Training Models¶
This guide covers best practices for training neural networks with a fairness layer via the fairness_training package.
Critical Requirement
This package assumes stratified sampling can be used in your training dataset. This ensures each batch has the same proportion of each group, which implies that enforcing constraints per-batch automatically leads to aggregate fairness (i.e. fairness satisfied when considering all training examples at once).
Recommended Training Setup¶
1. Use Stratified Data Loaders¶
Stratified batching maintains consistent group proportions across batches:
from fairness_training import create_stratified_dataloaders
train_loader, val_loader = create_stratified_dataloaders(
X_train, y_train,
X_val, y_val,
protected_attr_idx=[0, 1], # Can be int or list
batch_size_train=1000,
batch_size_eval=1000
)
What stratified batching does:
- Ensures each batch has samples from all groups
- Maintains the same group proportions as the full dataset
- Drops samples that don't fit into complete batches (with a warning)
2. Configure the Model¶
from fairness_training import FairModel
model = FairModel(
input_dim=X_train.shape[1],
hidden_dims=[128, 64, 32],
output_dim=1,
protected_attr_idx=[0, 1],
prediction_bounds=(-100.0, 100.0),
fairness_tolerance=0.05,
b_tau=500, #if batch_size_eval is larger than b_tau, then constraints are also enforced per-batch in inference
fairness_metric='mean_pred'
)
Key parameters:
| Parameter | Recommendation | Notes |
|---|---|---|
hidden_dims |
[128, 64, 32] | Adjust to your problem complexity |
prediction_bounds |
(-1000, 1000) for logits | Prevents unbounded predictions and aids stability |
fairness_tolerance |
0.05 | Start here, adjust as needed |
b_tau |
1000 | If batch_size_eval is larger than b_tau, then constraints are also enforced per-batch in inference |
3. Set Up Training¶
import torch.nn as nn
import torch.optim as optim
from torch.optim.lr_scheduler import ReduceLROnPlateau
from fairness_training import FairTrainer
criterion = nn.BCEWithLogitsLoss() # or nn.MSELoss() for regression
optimizer = optim.Adam(model.parameters(), lr=0.001)
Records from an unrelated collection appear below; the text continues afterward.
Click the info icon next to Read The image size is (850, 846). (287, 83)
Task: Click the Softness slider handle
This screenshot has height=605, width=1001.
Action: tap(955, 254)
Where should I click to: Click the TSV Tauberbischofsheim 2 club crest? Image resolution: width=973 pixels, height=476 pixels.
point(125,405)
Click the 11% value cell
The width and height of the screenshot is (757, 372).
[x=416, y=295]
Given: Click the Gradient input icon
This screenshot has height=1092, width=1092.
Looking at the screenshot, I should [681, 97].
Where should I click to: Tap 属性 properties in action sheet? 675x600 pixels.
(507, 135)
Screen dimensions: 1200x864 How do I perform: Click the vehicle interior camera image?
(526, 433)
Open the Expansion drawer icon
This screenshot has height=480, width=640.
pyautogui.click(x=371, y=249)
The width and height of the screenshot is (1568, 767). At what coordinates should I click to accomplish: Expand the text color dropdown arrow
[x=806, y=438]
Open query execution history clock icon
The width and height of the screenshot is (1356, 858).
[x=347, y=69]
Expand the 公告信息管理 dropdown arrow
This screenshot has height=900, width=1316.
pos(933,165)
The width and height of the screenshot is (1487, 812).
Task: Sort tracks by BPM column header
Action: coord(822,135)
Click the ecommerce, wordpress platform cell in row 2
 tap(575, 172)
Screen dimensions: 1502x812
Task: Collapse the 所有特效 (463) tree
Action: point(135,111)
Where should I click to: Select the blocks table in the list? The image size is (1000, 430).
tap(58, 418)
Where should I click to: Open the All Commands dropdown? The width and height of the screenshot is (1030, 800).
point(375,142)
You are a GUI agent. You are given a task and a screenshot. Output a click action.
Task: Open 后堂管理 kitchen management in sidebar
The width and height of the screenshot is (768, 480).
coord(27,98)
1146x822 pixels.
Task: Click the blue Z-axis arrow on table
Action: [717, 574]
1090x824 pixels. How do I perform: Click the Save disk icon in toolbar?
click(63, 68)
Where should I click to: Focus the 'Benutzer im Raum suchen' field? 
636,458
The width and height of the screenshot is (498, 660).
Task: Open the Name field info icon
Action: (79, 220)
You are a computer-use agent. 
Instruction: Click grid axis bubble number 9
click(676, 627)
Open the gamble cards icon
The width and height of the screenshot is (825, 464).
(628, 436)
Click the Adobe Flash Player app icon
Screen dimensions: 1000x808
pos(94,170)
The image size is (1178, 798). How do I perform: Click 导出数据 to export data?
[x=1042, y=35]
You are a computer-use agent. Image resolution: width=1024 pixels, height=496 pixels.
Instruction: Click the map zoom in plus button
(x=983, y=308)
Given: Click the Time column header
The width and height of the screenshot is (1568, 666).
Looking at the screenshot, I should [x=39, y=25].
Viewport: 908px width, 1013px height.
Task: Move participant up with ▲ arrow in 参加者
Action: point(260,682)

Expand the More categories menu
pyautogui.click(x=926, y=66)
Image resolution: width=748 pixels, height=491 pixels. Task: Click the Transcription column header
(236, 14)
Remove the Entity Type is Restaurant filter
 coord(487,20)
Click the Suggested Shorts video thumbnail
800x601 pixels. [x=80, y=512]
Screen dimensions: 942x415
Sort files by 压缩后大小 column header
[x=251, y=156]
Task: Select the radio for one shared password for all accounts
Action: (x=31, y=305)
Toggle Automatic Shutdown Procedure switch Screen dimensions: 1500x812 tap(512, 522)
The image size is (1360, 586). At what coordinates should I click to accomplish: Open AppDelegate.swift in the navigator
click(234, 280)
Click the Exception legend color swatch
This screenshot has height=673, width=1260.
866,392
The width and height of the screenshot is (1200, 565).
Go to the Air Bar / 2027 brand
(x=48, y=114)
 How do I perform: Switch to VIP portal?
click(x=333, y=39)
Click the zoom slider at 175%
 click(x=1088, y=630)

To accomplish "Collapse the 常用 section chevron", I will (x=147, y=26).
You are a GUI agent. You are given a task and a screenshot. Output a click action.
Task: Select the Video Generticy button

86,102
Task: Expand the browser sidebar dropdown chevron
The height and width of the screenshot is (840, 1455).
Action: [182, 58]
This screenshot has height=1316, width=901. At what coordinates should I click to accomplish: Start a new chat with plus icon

scheduler = ReduceLROnPlateau(optimizer, patience=5, factor=0.5)
trainer = FairTrainer(
model,
criterion,
optimizer,
scheduler=scheduler,
early_stopping_patience=15,
early_stopping_delta=1e-5
)
4. Train¶
Handling Training Issues¶
Solver Failures¶
If the cvxpy solver fails, you'll see debug output like:
================================================================================
CVXPY SOLVER FAILED
================================================================================
Error: ...
Batch size: 2000
Fairness tolerance: 0.05
...
Common causes and solutions:
| Issue | Potential Solution |
|---|---|
| Empty groups in batch | Use stratified dataloaders |
| Unstable/Inaccurate Solution | Reduce the batch size |
| Tolerance too tight | Increase fairness_tolerance |
| Numerical issues | Try pip install ecos for a different solver |
Custom Logging¶
For TensorBoard or W&B integration, wrap the training loop:
from torch.utils.tensorboard import SummaryWriter
writer = SummaryWriter()
# Manual training loop
for epoch in range(epochs):
train_loss, train_gap = trainer._train_epoch(train_loader)
val_loss, val_gap = trainer._validate(val_loader)
writer.add_scalar('Loss/train', train_loss, epoch)
writer.add_scalar('Loss/val', val_loss, epoch)
writer.add_scalar('Fairness/train', train_gap, epoch)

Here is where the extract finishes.